A future with an unknown expiry date

When I was younger, I could easily picture my future. I imagined myself as an adult with a stable job, earning good money. I could even dream of getting married and having children. Back then, the idea of growing up felt exciting and natural.

Now that I’m older, something has changed. I struggle to see myself as an elderly person, let alone as a grandmother. My mind refuses to project my life beyond a certain point, as though my journey will somehow end before then. It’s not that I feel hopeless—I’m actually content with my life as it is. Sure, things could be better, but overall, I’m grateful for what I have.

Still, I sometimes catch myself thinking about death. Not in the sense of taking my own life, but rather in the form of an illness, an accident, or even a natural disaster. It makes me wonder—does this count as a suicidal thought? After all, the idea still revolves around leaving this world, even if it’s not by choice.

Perhaps it’s just a peculiar way my mind processes the unknown. Maybe I’m not alone in feeling this way. Do others also find it hard to picture themselves growing old? Or is it just me?

Unseen Blessings

As a mark of respect, I approached my superior a few months ago to request a particular leave. I wanted to go to Umrah. Knowingly, the date my husband chose for Umrah fell during the Chinese New Year holidays. I was aware that my Chinese colleagues would be taking leave during that time but I thought if I could negotiate in the sense that I would give up my Raya holidays instead, I could go for the Umrah during CNY.

My superior however suggested that I choose a different date instead.
The reason is, it is not about CNY leaves but it is about how much manpower is left to run the clinic with our colleagues going off for the festive season.
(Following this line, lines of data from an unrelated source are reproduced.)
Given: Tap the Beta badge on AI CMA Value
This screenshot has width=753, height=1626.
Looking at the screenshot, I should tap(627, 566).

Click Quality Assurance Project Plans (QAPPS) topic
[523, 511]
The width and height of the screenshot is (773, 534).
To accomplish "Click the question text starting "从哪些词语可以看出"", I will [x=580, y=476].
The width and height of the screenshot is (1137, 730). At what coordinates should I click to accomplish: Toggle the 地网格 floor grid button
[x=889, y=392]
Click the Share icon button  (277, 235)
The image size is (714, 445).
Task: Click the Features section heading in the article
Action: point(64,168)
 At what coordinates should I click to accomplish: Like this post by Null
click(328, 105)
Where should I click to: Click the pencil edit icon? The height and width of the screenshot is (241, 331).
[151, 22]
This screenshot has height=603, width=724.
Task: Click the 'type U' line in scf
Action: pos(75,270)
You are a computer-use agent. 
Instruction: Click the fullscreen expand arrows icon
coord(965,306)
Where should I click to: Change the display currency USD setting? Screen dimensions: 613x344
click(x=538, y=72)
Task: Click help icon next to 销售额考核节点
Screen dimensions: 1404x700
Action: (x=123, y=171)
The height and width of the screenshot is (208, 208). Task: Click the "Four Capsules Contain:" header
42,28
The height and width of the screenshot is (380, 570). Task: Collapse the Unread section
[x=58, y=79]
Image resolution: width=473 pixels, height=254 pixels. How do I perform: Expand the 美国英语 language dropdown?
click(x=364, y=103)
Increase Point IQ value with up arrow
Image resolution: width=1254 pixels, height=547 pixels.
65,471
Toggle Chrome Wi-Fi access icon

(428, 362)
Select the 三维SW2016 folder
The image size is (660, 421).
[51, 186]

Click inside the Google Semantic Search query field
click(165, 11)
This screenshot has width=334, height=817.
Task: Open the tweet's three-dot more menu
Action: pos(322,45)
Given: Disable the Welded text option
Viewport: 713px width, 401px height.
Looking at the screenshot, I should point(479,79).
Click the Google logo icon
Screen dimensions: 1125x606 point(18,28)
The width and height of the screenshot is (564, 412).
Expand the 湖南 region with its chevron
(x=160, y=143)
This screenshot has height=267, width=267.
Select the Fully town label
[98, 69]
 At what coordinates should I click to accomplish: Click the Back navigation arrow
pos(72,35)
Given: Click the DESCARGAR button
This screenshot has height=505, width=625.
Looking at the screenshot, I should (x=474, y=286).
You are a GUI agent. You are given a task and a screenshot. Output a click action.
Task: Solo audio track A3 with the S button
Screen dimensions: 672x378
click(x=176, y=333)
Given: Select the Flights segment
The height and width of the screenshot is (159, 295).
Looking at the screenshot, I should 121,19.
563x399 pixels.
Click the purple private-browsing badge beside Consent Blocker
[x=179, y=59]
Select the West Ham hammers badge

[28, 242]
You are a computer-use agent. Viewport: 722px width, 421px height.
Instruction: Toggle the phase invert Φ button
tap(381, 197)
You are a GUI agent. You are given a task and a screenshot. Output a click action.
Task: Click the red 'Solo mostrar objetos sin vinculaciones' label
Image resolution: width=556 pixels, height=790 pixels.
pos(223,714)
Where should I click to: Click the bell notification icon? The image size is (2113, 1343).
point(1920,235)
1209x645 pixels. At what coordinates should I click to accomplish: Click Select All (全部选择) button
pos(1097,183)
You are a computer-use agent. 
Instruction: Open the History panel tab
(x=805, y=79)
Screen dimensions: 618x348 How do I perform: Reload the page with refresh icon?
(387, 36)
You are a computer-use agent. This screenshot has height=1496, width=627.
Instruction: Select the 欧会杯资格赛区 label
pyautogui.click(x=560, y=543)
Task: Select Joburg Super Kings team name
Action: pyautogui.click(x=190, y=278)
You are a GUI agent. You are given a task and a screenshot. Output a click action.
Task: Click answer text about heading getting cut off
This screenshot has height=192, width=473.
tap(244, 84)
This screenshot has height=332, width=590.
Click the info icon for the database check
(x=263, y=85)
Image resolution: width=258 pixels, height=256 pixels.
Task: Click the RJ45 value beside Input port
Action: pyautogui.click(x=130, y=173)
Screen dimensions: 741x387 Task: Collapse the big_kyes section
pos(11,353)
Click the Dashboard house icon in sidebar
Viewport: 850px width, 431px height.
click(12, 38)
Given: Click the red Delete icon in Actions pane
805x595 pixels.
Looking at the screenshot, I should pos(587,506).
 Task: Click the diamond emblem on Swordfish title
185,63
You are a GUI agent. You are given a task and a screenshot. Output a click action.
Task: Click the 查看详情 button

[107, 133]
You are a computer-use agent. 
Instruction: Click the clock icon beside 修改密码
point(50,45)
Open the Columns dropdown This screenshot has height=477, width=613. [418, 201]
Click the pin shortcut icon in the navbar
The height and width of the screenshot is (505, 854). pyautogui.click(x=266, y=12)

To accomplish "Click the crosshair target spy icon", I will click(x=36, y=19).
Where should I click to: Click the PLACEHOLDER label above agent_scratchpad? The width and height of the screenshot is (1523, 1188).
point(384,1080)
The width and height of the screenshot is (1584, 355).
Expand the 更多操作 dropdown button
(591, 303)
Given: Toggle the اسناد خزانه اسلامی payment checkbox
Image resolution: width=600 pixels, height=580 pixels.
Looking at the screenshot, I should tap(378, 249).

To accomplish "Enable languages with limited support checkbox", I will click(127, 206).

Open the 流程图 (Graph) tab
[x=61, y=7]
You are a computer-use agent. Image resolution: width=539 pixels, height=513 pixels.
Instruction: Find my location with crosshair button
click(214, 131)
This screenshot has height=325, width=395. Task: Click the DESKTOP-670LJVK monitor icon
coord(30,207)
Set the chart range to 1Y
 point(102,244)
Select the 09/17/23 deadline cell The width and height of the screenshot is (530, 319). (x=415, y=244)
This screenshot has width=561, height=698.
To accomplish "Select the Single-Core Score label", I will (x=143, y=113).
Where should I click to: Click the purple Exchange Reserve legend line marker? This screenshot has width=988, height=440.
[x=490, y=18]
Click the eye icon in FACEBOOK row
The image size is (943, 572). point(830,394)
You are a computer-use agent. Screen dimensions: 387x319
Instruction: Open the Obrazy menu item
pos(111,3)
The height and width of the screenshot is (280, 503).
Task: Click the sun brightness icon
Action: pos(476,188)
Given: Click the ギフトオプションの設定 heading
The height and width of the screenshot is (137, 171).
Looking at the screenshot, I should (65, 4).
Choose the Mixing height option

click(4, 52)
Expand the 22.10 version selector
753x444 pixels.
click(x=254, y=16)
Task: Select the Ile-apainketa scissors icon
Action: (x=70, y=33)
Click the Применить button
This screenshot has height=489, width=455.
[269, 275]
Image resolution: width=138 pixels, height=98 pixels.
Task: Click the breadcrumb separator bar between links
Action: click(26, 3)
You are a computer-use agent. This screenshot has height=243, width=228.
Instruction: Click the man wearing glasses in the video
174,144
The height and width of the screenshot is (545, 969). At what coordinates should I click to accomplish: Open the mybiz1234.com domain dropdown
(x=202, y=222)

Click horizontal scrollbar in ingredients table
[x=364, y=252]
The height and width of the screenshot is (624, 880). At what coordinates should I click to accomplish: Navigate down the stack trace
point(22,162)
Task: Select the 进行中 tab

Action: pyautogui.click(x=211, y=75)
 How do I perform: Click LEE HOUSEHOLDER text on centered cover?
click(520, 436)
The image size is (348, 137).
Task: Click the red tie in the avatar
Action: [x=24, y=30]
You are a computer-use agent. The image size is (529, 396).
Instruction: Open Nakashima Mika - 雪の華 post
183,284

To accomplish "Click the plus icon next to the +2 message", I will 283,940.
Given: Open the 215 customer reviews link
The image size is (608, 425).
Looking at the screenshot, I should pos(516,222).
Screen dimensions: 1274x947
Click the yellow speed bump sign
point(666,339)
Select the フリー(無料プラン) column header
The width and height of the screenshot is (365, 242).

After relaying the matter to my husband, him being him, decided to proceed with the booking for himself and my son, Ee. Haneem will stay behind to accompany me. Thus, I consoled myself into thinking that ‘Allah belum jemput. Nanti ada rezeki lagi‘.

After a few months, today, I discovered that 2 non-CNY celebrating colleagues had their leaves approved by my superior in addition to those who are celebrating. On the same date that I have requested a few months ago.

I am not going to lie. I felt slighted. I was numb for a while but I still completed my task at work. At the same time, I tried to justify the decision and it came to this. Maybe my request was not approved because my plan was to stretch it out for at least a week after CNY. After all, performing Umrah takes some time. As opposed to my colleagues who are probably on leave for only that one Friday to enjoy a longer weekend.

Yes, maybe that’s the reason why. Sounds just.

Now my hope lies in the ASB Simpan dan Menang contest. If I don’t withdraw my ASB dividend and manage to save RM5K/month till March, I might have a chance to go for Free Umrah. Ha ha ha ha. In the end, I reminded myself that everything happens for a reason, and perhaps this delay is part of a greater plan yet to unfold.